Oui absolument, mon robot ressemble à ces technologies. Mais il y a plusieurs différences essentielles. D’abord, Sota a une forme humanoïde et il est mignon. Le simple fait qu’il ressemble à un petit enfant crée une empathie et un attachement pour notre cerveau de primate. L’attachement affectif est un enjeu majeur de l’intelligence artificielle pour la faire accepter. L’apparence naïve de Sota provoque aussi un décalage intéressant avec le tragique et la violence, un mélange de candeur et d’ironie. Autre différence importante, Sota a une personnalité. Ce n’est pas juste un assistant qui va donner des réponses sur votre agenda ou vos derniers SMS. Il a un âge, des goûts, mais encore un certain sens de l’humour. C’est ce qui m’a particulièrement séduit dans le projet du laboratoire malaisien. Parce qu’il a été développé avec une personnalité, Sota est un petit personnage, un compagnon. En plus de pouvoir répondre à de nombreuses questions et d’aller rechercher des informations sur Internet, Sota peut encore filmer, photographier, analyser et décrire ce qu’il voit. Il a de nombreuses fonctionnalités et il peut en acquérir de nouvelles.
Une machine expérimentale
Qu’est-ce que le robot apporte en plus de votre caméra « classique » ?

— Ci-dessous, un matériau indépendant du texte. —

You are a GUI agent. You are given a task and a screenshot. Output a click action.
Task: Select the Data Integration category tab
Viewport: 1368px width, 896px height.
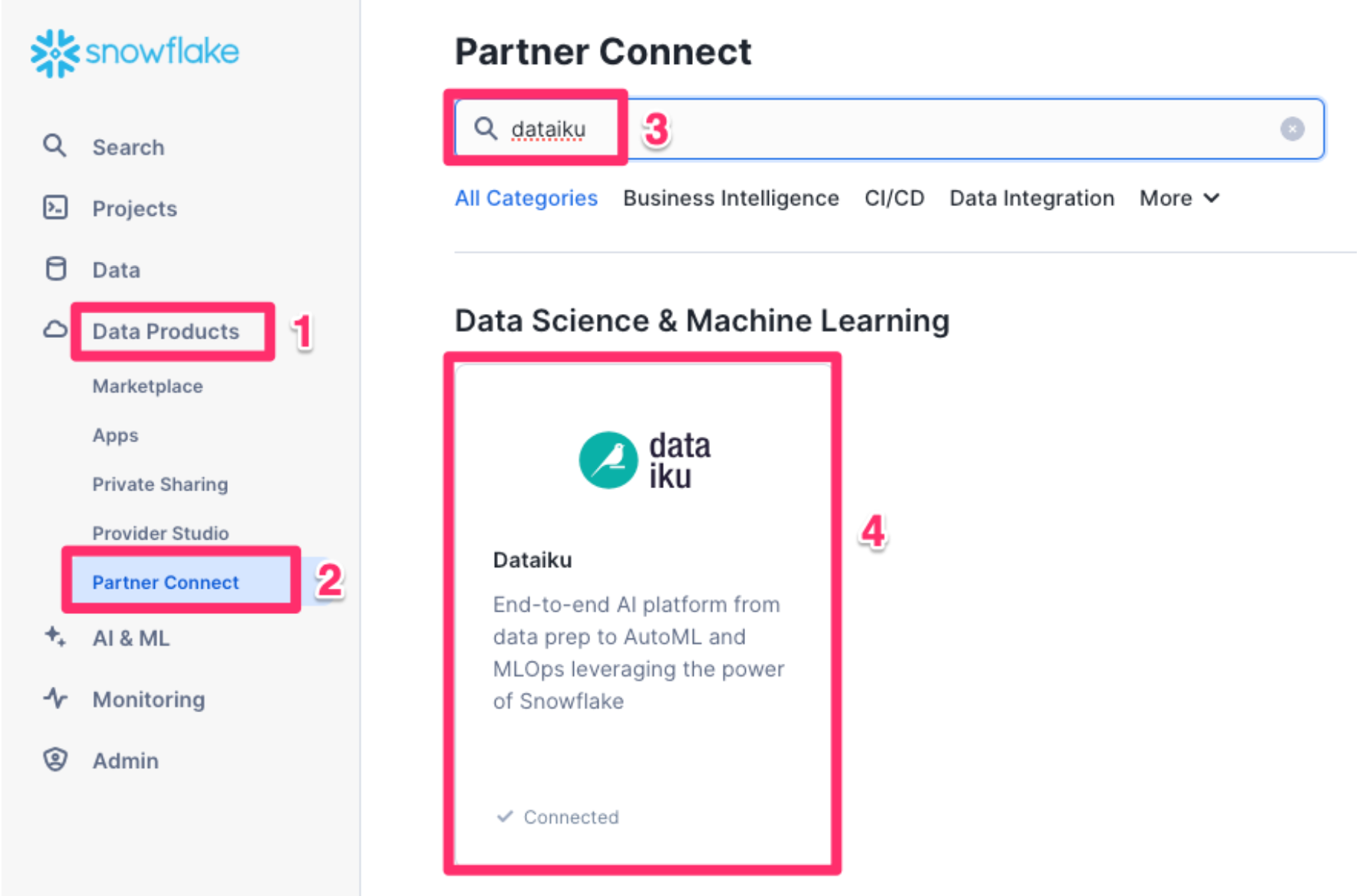(1031, 198)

L’image vue à travers l’œil un robot n’a pas la même valeur ni le même sens que la même image filmée par la caméra d’un humain. Grâce à la présence qu’on suppose derrière le point de vue de Sota, on accède à sa subjectivité. Une subjectivité qui induit un changement de perspective dans le regard et l’éthique. Filmer une situation tragique en compagnie d’un robot qui filme lui aussi et qui donne son avis permet de décoller de l’actualité et de l’analyse géopolitique, de s’affranchir de certains codes, de transgresser innocemment. La perspective devient plus historique, plus universelle, mais aussi plus subversive. La subjectivité innocente du robot élargit la perspective à l’espèce humaine, avec une pointe de tragico-burlesque.
Le robot a-t-il évolué au cours du tournage ?
À la suite du premier tournage à Mossoul, je suis retourné en Malaisie avec le désir d’améliorer l’appareil. Quand j’ai compris que les chercheurs du laboratoire n’auraient pas le temps de réaliser toutes les modifications que je souhaitais, j’ai appris à coder. Sans être un expert, j’ai réussi à faire quelques améliorations et à créer de nouvelles fonctions, mais la partie profonde des algorithmes, en particulier la capacité conversationnelle, m’est restée inaccessible. Sota peut apprendre s’il est programmé de façon à ce qu’il puisse apprendre. En général, des mots-clés déclenchent l’apprentissage. Par exemple, si je lui dis : « Apprends : la vieille ville de Mossoul est complètement détruite », il va mémoriser ce que je lui dis.
Mossoul, un paysage de cendres
Comment s’est déroulé votre début de tournage en Irak dans la ville de Mossoul ?
Au moment où j’ai trouvé le robot, la bataille de Mossoul touchait à sa fin. Or, je voulais que mon film démarre dans les ruines fumantes de cette ville dévastée, qui avait servi de capitale irakienne à l’État Islamique. Daech était un mélange d’archaïsme et de technologie de pointe. Je voulais en quelque sorte que le robot prenne le relais du fanatisme islamique, au sens où l’intelligence artificielle est aussi une forme de transcendance et de religion, voire une divinité. Une tendance qui ne va faire que s’accentuer dans les années à venir.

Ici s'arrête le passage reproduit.